His first novel, The Coming of Fabrizze (1960), is a celebration
of small working-class community in Cleveland during the '20s.
What distinguishes this almost mythic tale of an immigrant-who
succeeds by virtue of hard work and honesty-from other diaspora
narratives is not only its good-natured tone, but its poetic
language. With an amazing ear for the lyrical patterns of everyday
speech, DeCapite chronicles Fabrizze's eventual failure. But
it's not a down-and-out denouement: His neighbors still love
the man who brought them hope and joy and music.
A Lost King (1961), DeCapite's second published novel, is
a small masterpiece, so unique (and quiet) in spirit and style
that it's easy to see how it was lost in the literary maelstrom
of the time. For one thing, this elegant little novel beautifully
captures the double consciousness of American ethnicity in
its tale of emotional struggle between a son and his father.

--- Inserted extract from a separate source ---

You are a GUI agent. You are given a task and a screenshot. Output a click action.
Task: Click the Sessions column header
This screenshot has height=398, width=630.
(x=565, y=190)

The weary Old World realist, a worker retired from a Cleveland
factory, cannot fathom his carefree boy. A New World dreamer,
young Paul lost two thousand years of world history (as he
puts it) while mooning over robust Peggy Haley in class. But
he doesn't get the girl. Like everyone else in the neighborhood,
she can't figure out this almost moronically happy slacker.
Paul fails miserably at all the success-track jobs he pursues,
while he finds total contentment playing his harmonica ("making
music out of misery") and selling watermelons from a truck.
As the fires from the steel mill light the skies, Paul trades
barbs with his grumpy, nihilistic father. The writing is expert;
it's hard to think of any other novel that describes butchering
meat as a poetic dance. But such are the unexpected-and remarkable-pleasures
to be found in the long-out-of-print work of Raymond DeCapite.